Hobbs’ fundraising stands in stark contrast to his publicly stated goals as assistant secretary. During an interview with a local newspaper in his native Ohio last year, Hobbs vowed to: “Promote work and economic self-sufficiency, to break the cycle of generational poverty.”

U.S. President Donald Trump shakes hands with U.S. Secretary of Housing and Urban Development Scott Turner, as he hosts a dinner with Republican members of the U.S. Congress in the East Room of the White House in Washington, D.C., U.S., July 22, 2025. REUTERS/Kent Nishimura
Trump with U.S. Secretary of Housing and Urban Development Scott Turner. Kent Nishimura/REUTERS

“I think the most important part of [HUD’s] mission is to provide [financial or housing] assistance in such a manner that it doesn’t trap these families into a life cycle of dependency,” he said last year.

The Trump appointee’s use of the wedding registry app Zola to solicit funds also raises ethical questions, experts told the Post. In his position, Hobbs oversees all of HUD’s public housing programs—raising the possibility that lobbyists and politicians could donate to his home down payment in an effort to curry favor.

WASHINGTON, DC - JULY 8: The Robert C. Weaver Federal Building, the current headquarters of the U.S. Department of Housing and Urban Development is seen on July 8, 2025 in Washington, DC. HUD and its 2,700 employees, is relocating from its downtown Washington headquarters, where it has been located since its dedication in 1968, to the former National Science Foundation offices in Alexandria, Virginia. (Photo by Kent Nishimura/Getty Images)
The Robert C. Weaver Federal Building, the former headquarters of the U.S. Department of Housing and Urban Development. Kent Nishimura/Getty Images

“You have to be extra careful, almost paranoid, about the various means and modes someone might try to influence you, even if they aren’t telling you that’s what they’re doing,” Dylan Hedtler-Gaudette, acting vice president of policy and government affairs at the Project on Government Oversight, told the Post.
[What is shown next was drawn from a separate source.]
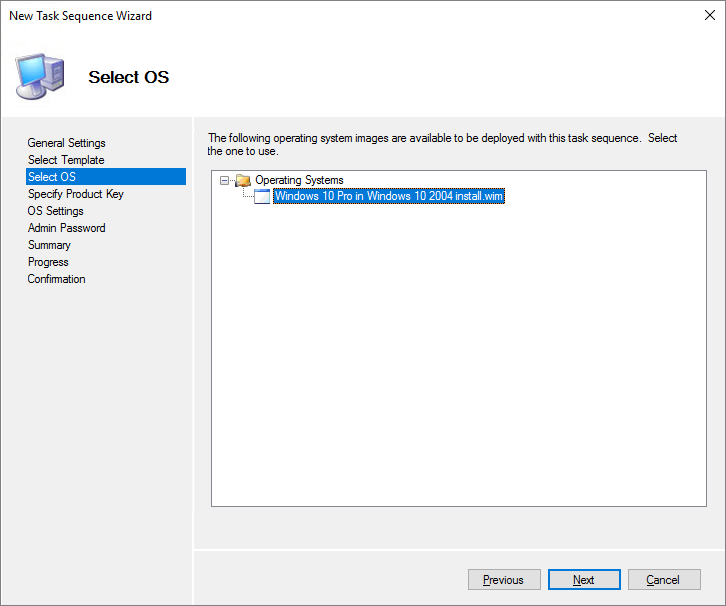Image resolution: width=726 pixels, height=606 pixels.
Task: Click empty area of OS image list
Action: [458, 380]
The Denison University graduate, who did not immediately respond to a request for comment, is an alumnus of Trump’s first term, where he served as special assistant to the president for domestic policy. Prior to that, he was a Welfare Studies Fellow at The Heritage Foundation, the organization behind Project 2025.

Hobbs’ attempt to fund a home purchase underscores growing strain in the housing market during the president’s second term. Last month, realtors raised alarms over the highest January prices on record and slowed sales nationwide, something National Association of Realtors Chief Economist Lawrence Yun has called “a new housing crisis.” He stressed that buyers are “struggling,” and that movement in the market is “not happening.”

“Americans are stuck,” he said.

At the same time, the president, 79, has dismissed concerns about affordability, going so far as to call it a “hoax” perpetrated by Democrats in December.

The Daily Beast has reached out to HUD for comment.

A spokesperson told the Washington Post that Hobbs “is in compliance with all relevant laws and will not accept any improper gifts.”

“Thanks to the largest tax cut for working families in American history, Mr. Hobbs now has confidence in the housing market, and if family and friends wish to help his pursuit of the American Dream, they are welcome to do so as ethics has approved such gifts for a once-in-a-lifetime joyous occasion,” agency spokesperson Robbie Myers told the outlet.